* Work instructions
A line below contains "You are a GUI", and a later one contains "The width and". Repeat both, with every line between them, exactly.

* Recorded data

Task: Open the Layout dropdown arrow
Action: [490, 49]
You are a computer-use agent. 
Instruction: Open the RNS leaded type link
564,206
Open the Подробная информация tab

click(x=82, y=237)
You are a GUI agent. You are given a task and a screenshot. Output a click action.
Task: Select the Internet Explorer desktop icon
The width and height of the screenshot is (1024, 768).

---

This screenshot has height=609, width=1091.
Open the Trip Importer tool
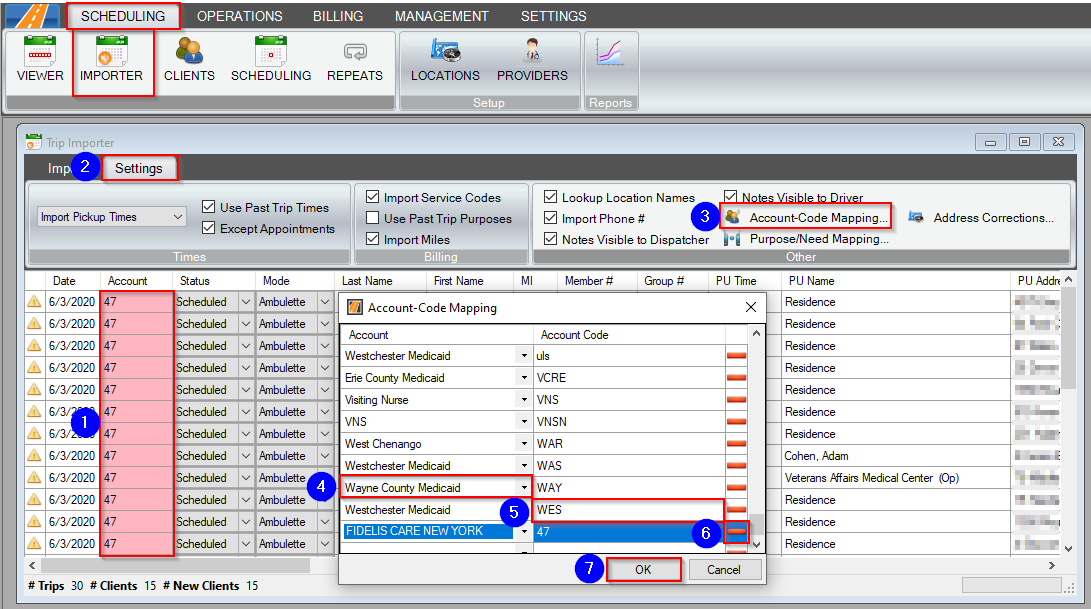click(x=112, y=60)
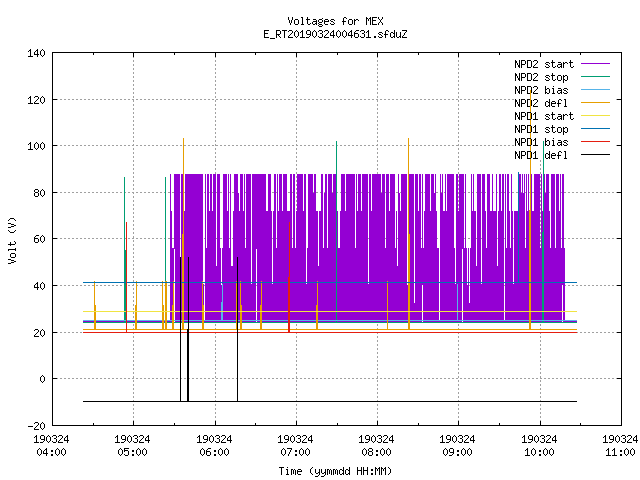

* Completed exercise
You are a GUI agent. You are given a task and a screenshot. Output a click action.
Task: Select the Internet Explorer desktop icon
The width and height of the screenshot is (1024, 768).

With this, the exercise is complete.